Showing posts with label artificial life. Show all posts
Showing posts with label artificial life. Show all posts

Friday, August 19, 2011

Weeknote #42

Much to report; the European Conference on Artificial Life was held in Paris at the start of the month. Our COBRA project organized a satellite workshop the day before the main conference, which went very well. Our meeting covered the broad area of "biological and chemical IT", and topics included synthetic biology, artificial cells and robotics. A special issue of the journal BioSystems will be edited around the themes of the meeting, with an open call for papers to be issued shortly.

We're fortunate enough to have one of the artificial life pioneers (Steen Rasmussen) as a COBRA collaborator (another pioneer, Norman Packard, is also involved via the European Center for Living Technology in Venice) , and their panel discussion was entertaining and thought-provoking.

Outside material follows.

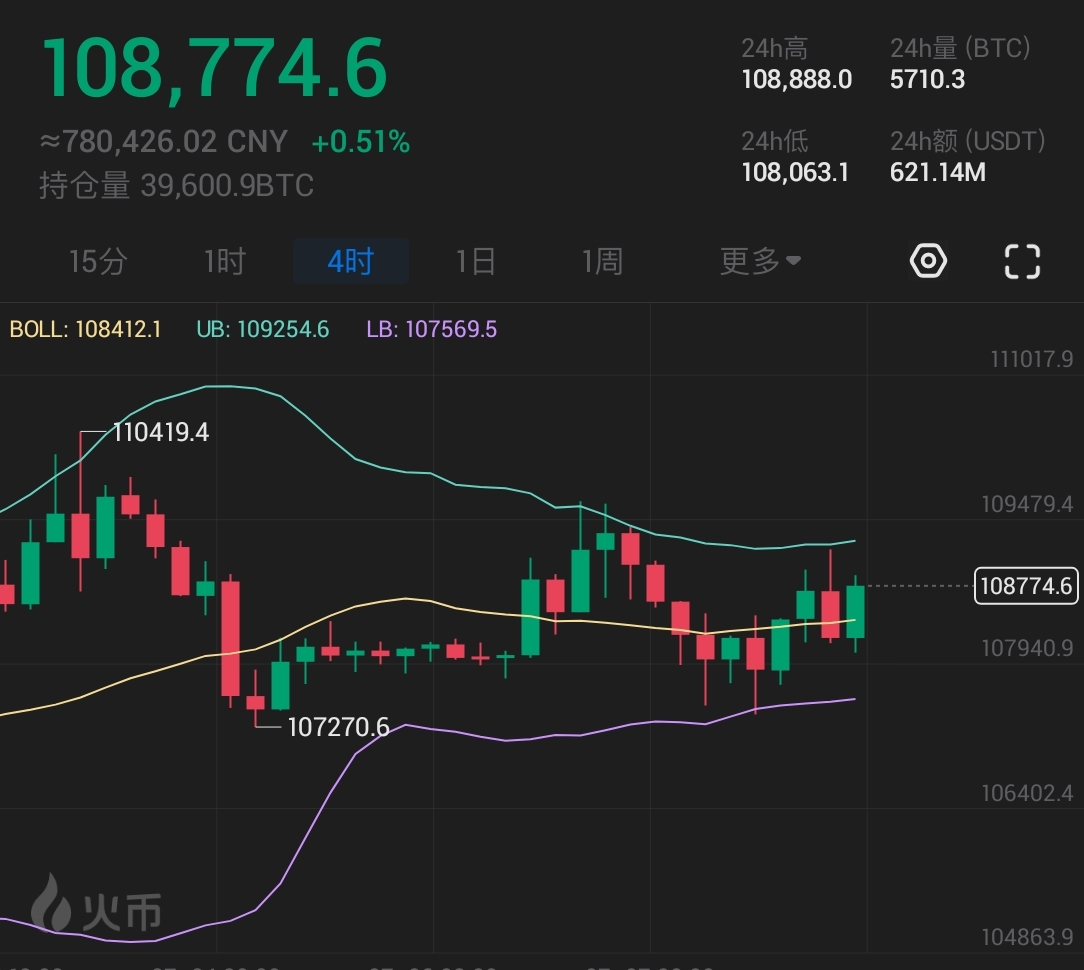Expand the chart to fullscreen
The width and height of the screenshot is (1084, 970).
coord(1022,261)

Steen has blogged about this (and the wider conference) here.

Our Ph.D. students Matthew Crossley and Henry Dorrian recently attended the Student Conference on Complexity Sciences in Winchester, which sounds like exactly the sort of thing I wish had been around when I was a student (I did attend the Santa Fe Institute complex systems summer school in 1995, but that was for a whole month). Anyway, Henry presented a poster, and Matthew gave a talk, both of which were very well-received. Indeed, Matthew reported that one of the invited speakers, Robert May (AKA The Lord May of Oxford, former President of the Royal Society and Chief Scientific Advisor to the government, among his many roles) had quietly taken him to one side to offer particular praise and encouragement for his work on agent-based models of epidemiology, and how they might be used in public engagement/education activities. To say that Matthew was "chuffed" might be a slight under-statement...

We were delighted by a recent review of Litmus, which appeared in the Independent a couple of weeks ago. Peter Forbes (I'm an admirer of his book The Gecko's Foot) describes the collection as "...not a test but an open sesame into some of science's most intriguing passages." I was also pleased to see that the morphogenesis story written by Jane Rogers (for which I acted as scientific consultant and wrote the afterword) attracted particular attention in the review. Jane's just been long-listed for the 2011 Man Booker Prize, so well done and good luck to her! Litmus is available to buy here, and now might also be a good time to plug an event Jane and I are doing in October, jointly with the Manchester Science and Literature Festivals (details to right).

Finally, as I was typing this note I got an email from Springer to tell me that the journal version of our paper on using genetic algorithms to solve the Zen Puzzle Garden game has now appeared in print in the journal Natural Computing. I'm particularly pleased about this paper, not because it's hugely ground-breaking, but because it originated from an undergraduate student project.

Although Paris was half-and-half work and pleasure (I was accompanied by my wife, while our daughter stayed with her grand-parents in Northumberland), next week really is a holiday (visiting family in Suffolk). That means IMAP server passwords deleted from my phone, no tweeting, the lot. I'm sure it will do me good.



Tuesday, October 12, 2010

Weeknote #21 (w/e/ 10/10/10)

I've been a little remiss in terms of weeknote updates. Last week was mainly spent getting into a reasonably high teaching gear for the new term. I have a few good project students this year, so I'm hopeful that we can continue the trend of working on papers together.

Last Monday I spent an enjoyable evening at the Wilmslow Guild, giving a lecture on synthetic biology as part of their Science Matters series. The turnout was good (over fifty people), and I was asked some incisive questions. I was rather flustered on arrival, however, as I only just made it, due to the "navigation" software on my new phone insisting that I was actually driving around Wimbledon (London!), instead of getting increasingly worried in Cheshire. Do not trust the navigation software on the Samsung Galaxy Europa (it's an absolutely lovely little phone otherwise).

Speaking of all things to do with public engagement, we've finalised the line-up for our forthcoming event at the Manchester Science Festival, and it's absolutely cracking. We have Ron Weiss, one of the leaders in the field of synthetic biology coming from MIT in the US, Maureen O'Malley from Exeter, who works at the intersection of the humanities and life sciences, and Steve Yearley from Edinburgh, who's the Director of the ESRC Genomics Policy and Research Forum.

The event is titled Artificial Life: Promises and Pitfalls, and full details are available on the website.

The Novel Computation Group lab is now full to capacity, with the arrival of the final Ph.D. student in the current "batch". We also have a new post-doc working on our NIB DNA hash-pooling project, are interviewing this week for a BACTOCOM post-doc, and have two new undergraduate students joining us for the duration of their projects.